Un client de Google Cloud a été visé par l’attaque de DDoS HTPPS la plus intense jamais enregistrée

L’équivalent du nombre de requêtes que Wikipédia, l’un des 10 sites les plus visités autour du globe, reçoit chaque jour. C’est ce qu’un abonné du service Google Cloud a dû supporter en l’espace de quelque 10 secondes. Cependant, grâce à la protection fournie par la société, le site du client a continué à fonctionner sans encombre.

Google a annoncé avoir contré une attaque par déni de service distribué (DDoS) HTTPS dont l’ampleur bat tous les records. Son service Google Cloud a vu le 1er juin 2022 un utilisateur subir ce type d’offensive. L’auteur de celui-ci lui a envoyé des requêtes dont le pic a atteint 46 millions d’unités par seconde. La multinationale américaine a indiqué qu’il s’agissait de la plus puissante cyberattaque de DDoS HTTPS de l’histoire.

Si cette tentative de piratage s’est montrée renversante, elle pense que la force des attaques continuera d’augmenter à l’avenir. L’entreprise insiste ainsi sur la nécessité d’instaurer des dispositifs de sécurité appropriés, comme ceux que son service nuagique fournit.
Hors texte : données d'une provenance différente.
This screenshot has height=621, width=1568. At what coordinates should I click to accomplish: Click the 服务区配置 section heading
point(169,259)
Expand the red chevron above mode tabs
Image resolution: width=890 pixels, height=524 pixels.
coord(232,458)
Google a décelé l’attaque extrêmement tôt

La taille de l’attaque ayant ciblé le client de Google Cloud équivaut au nombre de requêtes que Wikipédia recueille quotidiennement. Cet abonné l’a cependant reçu en à peine une dizaine de secondes. Cependant, il a eu la chance que les solutions de sécurité de la firme aient réussi à déjouer ce piratage. Cloud Armor, sa protection a été en mesure d’identifier la tentative nettement à l’avance. Des systèmes de défense ont ainsi été activés avant que celle-ci n’aboutisse. Le géant technologique californien explique que Google Cloud Armor a prévenu l’utilisateur ciblé avec une règle de protection préconisée :

[…] Qui a ensuite été déployée avant que l’attaque ne prenne toute son ampleur. […]

Il ajoute que cette protection a intercepté l’offensive en assurant à ce que le site de la cible :

  • Continue de fournir ses services à ses usagers finaux ;
  • Demeure en ligne.

La firme, auprès duquel les consultant IT peuvent chercher des missions, relate aussi que :

L’équipe de sécurité réseau de notre client a déployé la règle recommandée par Cloud Armor dans sa politique de sécurité, et elle a immédiatement commencé à bloquer le trafic d’attaque.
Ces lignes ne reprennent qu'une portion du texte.